WorldChanging offers this bit of "speculative fiction", set in the year 2030, about a growing sustainable-lifestyle movement called "Unplugging," rooted in "a combination of the economic theories of Mahatma Gandhi and the political science of Buckminster Fuller":

The core of [Unplugging] theory is that we can all live off the interest generated by our savings, or the profits from our investments, if we possess enough capital - and generations of Capitalists have dreamed of "getting off at the top" - making enough money to cash out of the workplace and live as they like for the rest of their lives...

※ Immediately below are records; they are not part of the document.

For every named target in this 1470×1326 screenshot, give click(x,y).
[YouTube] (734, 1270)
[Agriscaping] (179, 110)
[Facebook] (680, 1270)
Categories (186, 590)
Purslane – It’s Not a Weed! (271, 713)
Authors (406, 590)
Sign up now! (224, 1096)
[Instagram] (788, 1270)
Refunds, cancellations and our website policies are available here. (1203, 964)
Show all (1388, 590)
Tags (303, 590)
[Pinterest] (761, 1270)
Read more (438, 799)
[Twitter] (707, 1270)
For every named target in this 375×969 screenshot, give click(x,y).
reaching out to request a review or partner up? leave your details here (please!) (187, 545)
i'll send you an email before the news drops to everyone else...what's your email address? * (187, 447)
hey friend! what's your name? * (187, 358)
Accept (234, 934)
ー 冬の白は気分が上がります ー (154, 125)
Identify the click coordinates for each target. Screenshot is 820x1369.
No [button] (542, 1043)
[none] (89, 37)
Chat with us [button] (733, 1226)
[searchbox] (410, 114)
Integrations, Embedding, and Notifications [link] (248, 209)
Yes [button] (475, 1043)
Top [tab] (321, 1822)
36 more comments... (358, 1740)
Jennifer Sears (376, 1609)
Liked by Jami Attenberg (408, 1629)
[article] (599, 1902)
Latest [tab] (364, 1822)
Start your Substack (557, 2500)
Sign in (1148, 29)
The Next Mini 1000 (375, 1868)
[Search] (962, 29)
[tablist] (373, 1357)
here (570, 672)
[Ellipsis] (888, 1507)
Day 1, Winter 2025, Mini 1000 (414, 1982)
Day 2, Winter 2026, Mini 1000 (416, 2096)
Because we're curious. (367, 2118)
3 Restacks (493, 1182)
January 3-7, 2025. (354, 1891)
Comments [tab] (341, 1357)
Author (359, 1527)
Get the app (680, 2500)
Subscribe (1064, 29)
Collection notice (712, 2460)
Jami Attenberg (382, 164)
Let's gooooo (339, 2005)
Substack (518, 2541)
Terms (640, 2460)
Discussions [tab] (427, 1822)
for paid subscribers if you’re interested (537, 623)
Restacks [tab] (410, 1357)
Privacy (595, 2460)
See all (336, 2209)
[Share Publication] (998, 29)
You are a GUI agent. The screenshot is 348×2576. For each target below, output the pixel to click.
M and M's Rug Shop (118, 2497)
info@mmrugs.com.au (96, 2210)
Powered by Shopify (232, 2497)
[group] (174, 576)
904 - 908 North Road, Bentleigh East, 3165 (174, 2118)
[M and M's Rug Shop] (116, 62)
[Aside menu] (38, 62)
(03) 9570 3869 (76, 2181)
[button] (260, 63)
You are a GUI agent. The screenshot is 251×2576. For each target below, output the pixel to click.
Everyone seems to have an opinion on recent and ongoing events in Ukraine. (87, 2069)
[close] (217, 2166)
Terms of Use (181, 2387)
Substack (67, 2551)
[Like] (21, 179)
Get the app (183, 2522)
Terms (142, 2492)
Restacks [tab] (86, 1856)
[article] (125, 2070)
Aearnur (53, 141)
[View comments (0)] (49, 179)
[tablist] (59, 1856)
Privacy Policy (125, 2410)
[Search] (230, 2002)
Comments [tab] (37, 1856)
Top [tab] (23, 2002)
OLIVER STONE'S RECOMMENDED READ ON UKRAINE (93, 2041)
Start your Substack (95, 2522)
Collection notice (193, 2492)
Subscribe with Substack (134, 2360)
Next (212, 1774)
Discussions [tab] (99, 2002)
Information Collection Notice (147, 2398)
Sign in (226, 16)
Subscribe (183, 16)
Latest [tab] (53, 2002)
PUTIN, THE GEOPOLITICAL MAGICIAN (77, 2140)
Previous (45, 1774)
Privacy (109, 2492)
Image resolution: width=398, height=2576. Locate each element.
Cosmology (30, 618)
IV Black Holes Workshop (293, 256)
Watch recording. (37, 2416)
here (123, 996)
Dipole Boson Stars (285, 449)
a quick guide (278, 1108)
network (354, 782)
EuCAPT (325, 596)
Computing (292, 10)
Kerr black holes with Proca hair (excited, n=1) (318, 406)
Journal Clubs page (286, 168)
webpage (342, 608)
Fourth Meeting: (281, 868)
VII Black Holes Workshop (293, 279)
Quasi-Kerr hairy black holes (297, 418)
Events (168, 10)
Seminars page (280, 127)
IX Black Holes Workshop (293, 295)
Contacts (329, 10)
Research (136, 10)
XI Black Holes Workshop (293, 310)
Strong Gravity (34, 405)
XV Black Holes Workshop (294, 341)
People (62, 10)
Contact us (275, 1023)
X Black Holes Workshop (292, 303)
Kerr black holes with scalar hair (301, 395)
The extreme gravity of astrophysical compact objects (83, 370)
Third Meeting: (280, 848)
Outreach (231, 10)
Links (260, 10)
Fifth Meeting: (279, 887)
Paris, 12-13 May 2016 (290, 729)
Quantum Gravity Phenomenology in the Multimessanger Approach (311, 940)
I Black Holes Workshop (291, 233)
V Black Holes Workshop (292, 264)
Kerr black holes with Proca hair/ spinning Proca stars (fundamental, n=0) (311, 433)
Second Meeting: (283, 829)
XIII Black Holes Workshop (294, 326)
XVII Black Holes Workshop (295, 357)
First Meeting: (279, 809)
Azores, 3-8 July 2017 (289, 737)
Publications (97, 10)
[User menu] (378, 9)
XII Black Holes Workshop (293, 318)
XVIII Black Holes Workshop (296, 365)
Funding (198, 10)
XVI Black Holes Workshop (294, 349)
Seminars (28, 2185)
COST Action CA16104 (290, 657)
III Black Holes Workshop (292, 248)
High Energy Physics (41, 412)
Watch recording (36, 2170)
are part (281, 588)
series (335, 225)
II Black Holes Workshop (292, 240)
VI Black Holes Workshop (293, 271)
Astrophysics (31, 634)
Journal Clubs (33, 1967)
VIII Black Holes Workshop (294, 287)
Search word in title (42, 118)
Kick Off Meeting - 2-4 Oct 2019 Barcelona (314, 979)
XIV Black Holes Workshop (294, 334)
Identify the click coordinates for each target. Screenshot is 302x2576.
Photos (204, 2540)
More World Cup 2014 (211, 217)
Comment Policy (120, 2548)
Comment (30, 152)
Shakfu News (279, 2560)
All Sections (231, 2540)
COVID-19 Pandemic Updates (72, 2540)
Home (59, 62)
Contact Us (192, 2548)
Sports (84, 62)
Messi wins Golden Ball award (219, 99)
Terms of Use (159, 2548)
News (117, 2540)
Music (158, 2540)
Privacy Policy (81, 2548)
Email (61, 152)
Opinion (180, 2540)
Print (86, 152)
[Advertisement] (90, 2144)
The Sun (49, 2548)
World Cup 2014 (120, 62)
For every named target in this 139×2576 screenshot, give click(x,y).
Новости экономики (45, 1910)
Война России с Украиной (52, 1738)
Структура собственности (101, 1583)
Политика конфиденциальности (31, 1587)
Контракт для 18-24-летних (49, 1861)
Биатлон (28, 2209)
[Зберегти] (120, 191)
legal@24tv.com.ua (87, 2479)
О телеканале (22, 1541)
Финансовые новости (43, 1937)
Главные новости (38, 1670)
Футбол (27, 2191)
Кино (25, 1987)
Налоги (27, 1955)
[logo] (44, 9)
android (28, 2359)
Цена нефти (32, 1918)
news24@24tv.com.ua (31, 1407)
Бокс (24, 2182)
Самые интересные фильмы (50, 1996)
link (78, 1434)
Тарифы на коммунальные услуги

To "get off at the top" requires millions and millions of dollars of stored wealth. Exactly how much depends on your lifestyle and rate of return, but it's a lot of money, and it's volatile depending on economic conditions. A crash can wipe out your capital base and leave you helpless, because all you had was shares in a machine.

So we Unpluggers found a new way to unplug: an independent life-support infrastructure and financial architecture - a society within society - which allowed anybody who wanted to "buy out" to "buy out at the bottom" rather than "buying out at the top."

If you are willing to live as an Unplugger does, your cost to buy out is only around three months of wages for a factory worker, the price of a used car. You never need to "work" again, although there are plenty of life support activities to keep you busy, and a lot of basic research and science to do. Unplugging is not an off-the-shelf solution, it's a research career!


The story, set as a futuristic news report, states that "the Unplugged have now reduced the GDP of the United States of America by 20% over their 15 year programme."